Full-Stack Inference Platform Accelerated on Blackwell
Enabling inference at AI factory scale requires more than accelerated architecture. It requires a full-stack platform with multiple layers of solutions and tools that can work in concert together.
Modern AI deployments require dynamic autoscaling from one to thousands of GPUs. The NVIDIA Dynamo platform steers distributed inference to dynamically assign GPUs and optimize data flows, delivering up to 4x more performance without cost increases. Plus, new cloud integrations with NVIDIA Dynamo further simplify AI inference at data center scale.
For inference workloads focused on getting optimal performance per GPU, such as speeding up large mixture of expert models, frameworks like NVIDIA TensorRT-LLM are helping developers achieve breakthrough performance.
With its new PyTorch-centric workflow, TensorRT-LLM streamlines AI deployment by removing the need for manual engine management. These solutions aren’t just powerful on their own — they’re built to work in tandem. For example, using Dynamo and TensorRT-LLM, mission-critical inference providers like Baseten can immediately deliver state-of-the-art model performance even on new frontier models like gpt-oss.
On the model side, families like NVIDIA Nemotron are built with open training data for transparency, while still generating tokens quickly enough to handle advanced reasoning tasks with high accuracy — without increasing compute costs. And with NVIDIA NIM, those models can be packaged into ready-to-run microservices, making it easier for teams to roll them out and scale across environments while achieving the lowest total cost of ownership.
Together, these layers — dynamic orchestration, optimized execution, well-designed models and simplified deployment — form the backbone of inference enablement for cloud providers and enterprises alike.
Return on Investment Driven by Performance
As AI adoption grows, organizations are increasingly looking to maximize the return on investment from each user query.
Performance is the biggest driver of return on investment.
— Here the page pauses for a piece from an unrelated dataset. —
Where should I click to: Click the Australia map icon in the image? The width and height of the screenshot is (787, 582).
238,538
A 4x increase in performance from the NVIDIA Hopper architecture to Blackwell yields up to 10x profit growth within a similar power budget.
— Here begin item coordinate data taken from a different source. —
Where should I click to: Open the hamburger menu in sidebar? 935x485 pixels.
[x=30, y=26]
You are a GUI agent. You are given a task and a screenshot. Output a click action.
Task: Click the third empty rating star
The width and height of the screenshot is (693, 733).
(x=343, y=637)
In power-limited data centers and AI factories, generating more tokens per watt translates directly to higher revenue per rack. Managing token throughput efficiently — balancing latency, accuracy and user load — is crucial for keeping costs down.
The industry is seeing rapid cost improvements, going as far as reducing costs-per-million-tokens by 80% through stack-wide optimizations. The same gains are achievable running gpt-oss and other open-source models from NVIDIA’s inference ecosystem, whether in hyperscale data centers or on local AI PCs.
Technology Ecosystem and Install Base
As models advance — featuring longer context windows, more tokens and more sophisticated runtime behaviors — their inference performance scales.
Open models are a driving force in this momentum, accelerating over 70% of AI inference workloads today. They enable startups and enterprises alike to build custom agents, copilots and applications across every sector.
Open-source communities play a critical role in the generative AI ecosystem — fostering collaboration, accelerating innovation and democratizing access. NVIDIA has over 1,000 open-source projects on GitHub in addition to 450 models and more than 80 datasets on Hugging Face. These help integrate popular frameworks like JAX, PyTorch, vLLM and TensorRT-LLM into NVIDIA’s inference platform — ensuring maximum inference performance and flexibility across configurations.
That’s why NVIDIA continues to contribute to open-source projects like llm-d and collaborate with industry leaders on open models, including Llama, Google Gemma, NVIDIA Nemotron, DeepSeek and gpt-oss — helping bring AI applications from idea to production at unprecedented speed.

The Bottom Line for Optimized Inference
The NVIDIA inference platform, coupled with the Think SMART framework for deploying modern AI workloads, helps enterprises ensure their infrastructure can keep pace with the demands of rapidly advancing models — and that each token generated delivers maximum value.